DESCRIPTION OF THE TASK – Down to the last line, repeat the records exactly.

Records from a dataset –
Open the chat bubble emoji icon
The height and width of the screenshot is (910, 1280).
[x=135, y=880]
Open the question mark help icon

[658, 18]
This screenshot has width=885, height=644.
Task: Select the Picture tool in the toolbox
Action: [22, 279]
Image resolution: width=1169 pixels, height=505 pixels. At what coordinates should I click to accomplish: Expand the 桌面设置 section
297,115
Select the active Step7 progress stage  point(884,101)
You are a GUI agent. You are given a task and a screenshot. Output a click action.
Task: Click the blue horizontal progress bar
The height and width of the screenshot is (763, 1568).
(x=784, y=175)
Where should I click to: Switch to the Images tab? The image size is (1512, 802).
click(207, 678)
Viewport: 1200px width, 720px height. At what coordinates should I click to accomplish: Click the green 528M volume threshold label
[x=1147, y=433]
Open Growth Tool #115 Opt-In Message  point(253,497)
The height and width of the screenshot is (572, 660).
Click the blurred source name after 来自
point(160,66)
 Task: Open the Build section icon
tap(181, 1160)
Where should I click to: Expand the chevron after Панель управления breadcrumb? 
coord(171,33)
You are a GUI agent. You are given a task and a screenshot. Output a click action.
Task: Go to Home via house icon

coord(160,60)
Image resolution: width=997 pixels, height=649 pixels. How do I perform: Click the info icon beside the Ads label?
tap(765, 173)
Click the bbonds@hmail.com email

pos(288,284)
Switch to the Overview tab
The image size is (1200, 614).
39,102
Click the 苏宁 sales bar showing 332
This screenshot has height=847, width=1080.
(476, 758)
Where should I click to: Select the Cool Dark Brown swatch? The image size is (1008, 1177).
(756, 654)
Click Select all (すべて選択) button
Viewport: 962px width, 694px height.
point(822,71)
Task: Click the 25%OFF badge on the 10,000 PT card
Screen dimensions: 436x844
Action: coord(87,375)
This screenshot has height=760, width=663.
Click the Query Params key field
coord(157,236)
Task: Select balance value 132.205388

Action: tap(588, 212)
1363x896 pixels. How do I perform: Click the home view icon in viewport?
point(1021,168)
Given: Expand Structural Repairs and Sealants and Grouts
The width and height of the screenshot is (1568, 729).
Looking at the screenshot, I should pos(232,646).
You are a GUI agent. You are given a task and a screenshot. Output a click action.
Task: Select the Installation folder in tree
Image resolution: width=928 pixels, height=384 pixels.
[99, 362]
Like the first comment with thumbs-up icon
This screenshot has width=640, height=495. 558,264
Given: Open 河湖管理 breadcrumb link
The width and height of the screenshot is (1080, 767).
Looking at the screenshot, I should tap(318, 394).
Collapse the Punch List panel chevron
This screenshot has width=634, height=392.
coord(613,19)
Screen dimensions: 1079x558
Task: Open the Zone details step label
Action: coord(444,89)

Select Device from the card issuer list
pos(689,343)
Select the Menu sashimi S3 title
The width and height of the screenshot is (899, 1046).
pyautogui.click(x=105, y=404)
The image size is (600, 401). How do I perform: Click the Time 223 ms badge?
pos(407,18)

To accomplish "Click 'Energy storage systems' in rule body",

TASK RESULT –
Open the chat bubble emoji icon
The height and width of the screenshot is (910, 1280).
[x=135, y=880]
Open the question mark help icon

[658, 18]
This screenshot has width=885, height=644.
Task: Select the Picture tool in the toolbox
Action: [22, 279]
Image resolution: width=1169 pixels, height=505 pixels. At what coordinates should I click to accomplish: Expand the 桌面设置 section
297,115
Select the active Step7 progress stage  point(884,101)
You are a GUI agent. You are given a task and a screenshot. Output a click action.
Task: Click the blue horizontal progress bar
The height and width of the screenshot is (763, 1568).
(x=784, y=175)
Where should I click to: Switch to the Images tab? The image size is (1512, 802).
click(207, 678)
Viewport: 1200px width, 720px height. At what coordinates should I click to accomplish: Click the green 528M volume threshold label
[x=1147, y=433]
Open Growth Tool #115 Opt-In Message  point(253,497)
The height and width of the screenshot is (572, 660).
Click the blurred source name after 来自
point(160,66)
 Task: Open the Build section icon
tap(181, 1160)
Where should I click to: Expand the chevron after Панель управления breadcrumb? 
coord(171,33)
You are a GUI agent. You are given a task and a screenshot. Output a click action.
Task: Go to Home via house icon

coord(160,60)
Image resolution: width=997 pixels, height=649 pixels. How do I perform: Click the info icon beside the Ads label?
tap(765, 173)
Click the bbonds@hmail.com email

pos(288,284)
Switch to the Overview tab
The image size is (1200, 614).
39,102
Click the 苏宁 sales bar showing 332
This screenshot has height=847, width=1080.
(476, 758)
Where should I click to: Select the Cool Dark Brown swatch? The image size is (1008, 1177).
(756, 654)
Click Select all (すべて選択) button
Viewport: 962px width, 694px height.
point(822,71)
Task: Click the 25%OFF badge on the 10,000 PT card
Screen dimensions: 436x844
Action: coord(87,375)
This screenshot has height=760, width=663.
Click the Query Params key field
coord(157,236)
Task: Select balance value 132.205388

Action: tap(588, 212)
1363x896 pixels. How do I perform: Click the home view icon in viewport?
point(1021,168)
Given: Expand Structural Repairs and Sealants and Grouts
The width and height of the screenshot is (1568, 729).
Looking at the screenshot, I should pos(232,646).
You are a GUI agent. You are given a task and a screenshot. Output a click action.
Task: Select the Installation folder in tree
Image resolution: width=928 pixels, height=384 pixels.
[99, 362]
Like the first comment with thumbs-up icon
This screenshot has width=640, height=495. 558,264
Given: Open 河湖管理 breadcrumb link
The width and height of the screenshot is (1080, 767).
Looking at the screenshot, I should tap(318, 394).
Collapse the Punch List panel chevron
This screenshot has width=634, height=392.
coord(613,19)
Screen dimensions: 1079x558
Task: Open the Zone details step label
Action: coord(444,89)

Select Device from the card issuer list
pos(689,343)
Select the Menu sashimi S3 title
The width and height of the screenshot is (899, 1046).
pyautogui.click(x=105, y=404)
The image size is (600, 401). How do I perform: Click the Time 223 ms badge?
pos(407,18)

To accomplish "Click 'Energy storage systems' in rule body",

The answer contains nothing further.